• **Objective**
Extract every line of the material below that contains the word "width".

• **Input**
-------------------------
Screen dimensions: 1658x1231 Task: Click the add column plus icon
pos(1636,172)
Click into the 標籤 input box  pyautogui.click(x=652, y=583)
-------------------------
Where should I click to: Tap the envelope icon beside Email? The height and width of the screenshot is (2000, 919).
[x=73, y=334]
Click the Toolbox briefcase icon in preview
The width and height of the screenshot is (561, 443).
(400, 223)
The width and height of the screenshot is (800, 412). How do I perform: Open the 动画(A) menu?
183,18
-------------------------
• **The result**
Where should I click to: Tap the envelope icon beside Email? The height and width of the screenshot is (2000, 919).
The width and height of the screenshot is (561, 443).
The width and height of the screenshot is (800, 412). How do I perform: Open the 动画(A) menu?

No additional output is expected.